Search code examples
xmlxsltsql-server-openxml

Split giant XML file into n-child versions


For example the giant file has 50 million lines of such:

<?xml version="1.0" encoding="UTF-8" standalone="no"?>
<root>
  <activity>
    <deliv>
      <subitem1>text</subitem1>
      <subitem2>text</subitem2>
    </deliv>
    <deliv>
      <subitem1>text</subitem1>
      <subitem2>text</subitem2>
    </deliv>
    <deliv>
      <subitem1>text</subitem1>
      <subitem2>text</subitem2>
    </deliv>
  </activity>
</root>

And each 'child' file would have the same structure, but be 5 million lines or so, or 1/10th of the original.

The reason for this is to make the import of such into a database more manageable, without blowing out the memory (SQL Server's OPENXML).

Is XSLT the best choice here?


Solution

  • The Enterprise Edition of Saxon 9.8 (Saxon 9.8 EE) supports the streaming feature of the one year old XSLT 3.0 specification which allows you to use a subset of XSLT to read through an XML documents in a forwards only way, using only the memory necessary to store the currently visited node and its ancestors.

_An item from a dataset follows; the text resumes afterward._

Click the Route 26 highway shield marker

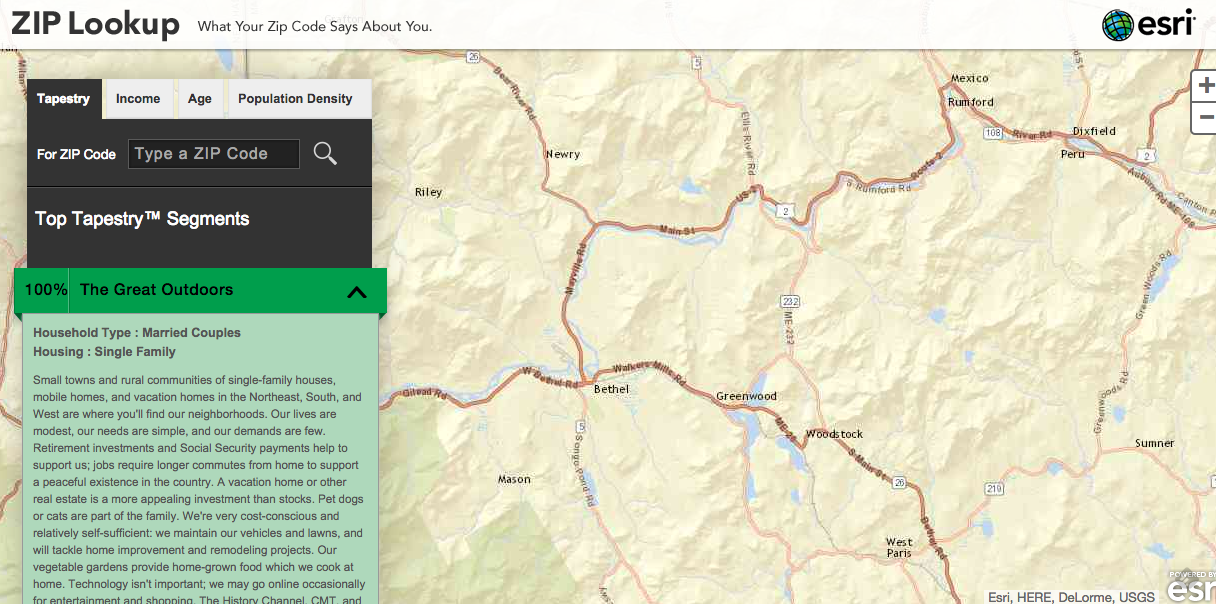[x=897, y=483]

    Using that approach you can write code like for-each-group select="activity/deliv" group-adjacent="(position() - 1) idiv $size" to do a positional grouping that reads through the file deliv by deliv element and collects them into groups of $size:

    <?xml version="1.0" encoding="UTF-8"?>
    <xsl:stylesheet xmlns:xsl="http://www.w3.org/1999/XSL/Transform"
        xmlns:xs="http://www.w3.org/2001/XMLSchema"
        xmlns:math="http://www.w3.org/2005/xpath-functions/math"
        exclude-result-prefixes="xs math"
        version="3.0">
    
        <xsl:param name="size" as="xs:integer" select="1000"/>
    
        <xsl:mode on-no-match="shallow-copy" streamable="yes"/>
    
        <xsl:template match="root">
            <xsl:for-each-group select="activity/deliv" group-adjacent="(position() - 1) idiv $size">
                <xsl:result-document href="split-{format-number(current-grouping-key() + 1, '00000')}.xml" indent="yes">
                    <root>
                        <activity>
                            <xsl:copy-of select="current-group()"/>
                        </activity>
                    </root>
                </xsl:result-document>
            </xsl:for-each-group>
        </xsl:template>
    
    </xsl:stylesheet>
    

    That splits up your input into a number of files, each file having $size deliv elements (respectively the last one the remaining deliv elements if there are less than $size left).

    Using Saxon EE requires obtaining a commercial license but trial licences exist.